:: What you will do ::
Repeat the records below exactly, beginning at the first line and finishing with the line that contains "Cody Schultz (42, 1552)".

Saved data entries:
※ ※ ※
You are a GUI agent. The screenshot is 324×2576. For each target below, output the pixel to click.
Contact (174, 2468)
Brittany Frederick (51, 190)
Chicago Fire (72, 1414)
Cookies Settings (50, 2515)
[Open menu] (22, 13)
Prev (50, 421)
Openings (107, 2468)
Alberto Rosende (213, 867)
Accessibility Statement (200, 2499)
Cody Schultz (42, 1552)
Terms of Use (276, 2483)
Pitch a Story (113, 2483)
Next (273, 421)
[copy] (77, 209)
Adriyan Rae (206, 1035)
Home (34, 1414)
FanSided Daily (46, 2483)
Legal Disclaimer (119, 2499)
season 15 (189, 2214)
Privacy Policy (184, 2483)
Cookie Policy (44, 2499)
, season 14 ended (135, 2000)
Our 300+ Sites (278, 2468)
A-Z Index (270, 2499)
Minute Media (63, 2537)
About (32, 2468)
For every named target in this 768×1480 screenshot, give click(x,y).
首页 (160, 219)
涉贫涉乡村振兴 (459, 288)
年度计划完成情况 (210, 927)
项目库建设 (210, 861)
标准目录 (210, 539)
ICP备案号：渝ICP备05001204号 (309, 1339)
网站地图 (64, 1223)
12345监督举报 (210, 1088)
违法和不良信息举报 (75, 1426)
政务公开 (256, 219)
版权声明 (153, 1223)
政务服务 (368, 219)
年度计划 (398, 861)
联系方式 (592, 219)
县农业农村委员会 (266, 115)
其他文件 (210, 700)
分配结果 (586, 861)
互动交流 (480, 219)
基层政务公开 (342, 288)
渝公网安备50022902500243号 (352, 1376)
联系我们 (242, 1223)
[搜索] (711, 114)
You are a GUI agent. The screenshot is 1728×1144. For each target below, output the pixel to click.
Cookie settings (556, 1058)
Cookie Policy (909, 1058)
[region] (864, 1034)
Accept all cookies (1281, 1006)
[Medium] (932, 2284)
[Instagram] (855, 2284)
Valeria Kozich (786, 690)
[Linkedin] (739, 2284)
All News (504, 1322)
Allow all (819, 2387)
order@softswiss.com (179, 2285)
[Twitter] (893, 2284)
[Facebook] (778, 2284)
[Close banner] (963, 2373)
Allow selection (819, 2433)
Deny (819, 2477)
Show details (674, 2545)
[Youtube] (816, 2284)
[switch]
※ ※ ※
:: Result for this exercise ::
You are a GUI agent. The screenshot is 324×2576. For each target below, output the pixel to click.
Contact (174, 2468)
Brittany Frederick (51, 190)
Chicago Fire (72, 1414)
Cookies Settings (50, 2515)
[Open menu] (22, 13)
Prev (50, 421)
Openings (107, 2468)
Alberto Rosende (213, 867)
Accessibility Statement (200, 2499)
Cody Schultz (42, 1552)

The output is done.